I adjusted my headlamp, hoping to get a better view of the person. It was a woman… Her eyes were wide open like she’d seen a ghost or something. “I’m sorry, I didn’t mean to scare you,” I said. Her mouth was closed, lips pinched so tight that there was scant difference between the upper and lower lip. My first inclination was that she was dead. There were a newspaper and a half empty glass of water sitting on the table beside her. Maybe she had an aneurysm or something – just died while reading the morning paper.

I moved closer, feeling comfortable enoughin my assessment that she was no longer with us. Sam’s voice could be heard from the living room. He and Tish were talking about something, but I couldn’t make out what precisely. It never entered my mind to call out to them. Hell, I’d forgotten I had found the needle and thread. My focus was squarely on what was unfolding in the kitchen.

The woman was middle-aged and had been, at some other time, attractive. Then, though, her skin was a sickly, blueish-gray color, slick and shiny from a film that covered her exposed skin. Her eyes were dark and too large for her face. The whites were replaced with the same sickly gray color of her skin, except they were interspersed with large deep red blood vessels. Her irises and pupils were almost indistinguishable from one another. I’d never seen a dead person’s eyes before, but not even in my most wicked of magic-mushroom driven dreams could I imagine conjuring up anything that remotely looked like hers.

A sudden noise nearly caused me to jump out of my boots. It sounded like something heavy had been knocked over in the snow outside the house– muffled but loud enough to send another wave of adrenaline through my already saturated nervous system. I quickly walked towards the window facing the back yard. Even with the extra light twilight afforded, the only thing I could see of note was the pile of broken appliances. It didn’t help that my headlamp was casting a reflection off the window pane. I switched it off, but still couldn’t see anything.

More ghosts, I thought. I returned my focus to more important matters. I flipped my headlamp back on.  Damn, were her eyes creepy as shit. Wait.No – no, I didn’t just see that.Fuck that, I remember thinking.

I moved closer but saw the same thing several seconds later. One of her eyes was as wide open as it was before. The other one, though, blinked, two times in as many minutes.
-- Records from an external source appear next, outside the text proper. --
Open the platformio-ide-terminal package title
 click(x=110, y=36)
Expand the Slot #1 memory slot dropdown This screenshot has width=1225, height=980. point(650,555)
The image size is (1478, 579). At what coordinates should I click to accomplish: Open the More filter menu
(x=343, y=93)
Another noise. This time inside the kitchen. Footsteps, I thought. The shadow-cloaked figure moved towards me. Acting on pure instinct, I swung the rifle around to greet my assailant. I remember striking something hard as I swung the rifle.

Much of that encounter was clouded in adrenaline and pure unadulterated fear. I do, however, remember hearing Titouan’s voice, while taking aim at my attacker. Too bad for Titouan, my mind didn’t register the possibility that the known voice might belong to the still veiled figure.
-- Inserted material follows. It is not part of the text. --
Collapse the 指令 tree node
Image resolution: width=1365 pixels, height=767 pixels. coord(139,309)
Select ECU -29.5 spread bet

Everything happened in slow motion besides the trigger pull. I remember the flash of the muzzle and the smell of cordite. I fucking shot Titouan in the face.

“Goddamn you, William!”

I didn’t kill him, or it didn’t appear that I had. Dead people didn’t run, but their eyes weren’t supposed to blink either. He took off towards the living room, holding the right side of his face.

“Shit.” I couldn’t believe I shot him.

“Fucking bastard shot me,” I heard him say from the living room.

I heard Sam tell Titouan, “It’s a damn scratch. You ain’t goin ta die.”

I was relieved by that. He was a dick, but I didn’t want to kill him. Somebody else would probably end up doing it, but I didn’t want that person to me.

I felt a tug. Of all people, Avery was the one who took the rifle away from me. Seriously, he was the sensible one? I was bad off.

“Are you okay?” Avery asked.

“Did you see her?”

Avery looked confused. “Her?”

“The woman sitting at the damn table!”

Avery raised his lamp to get a better look. “I do not see anything.”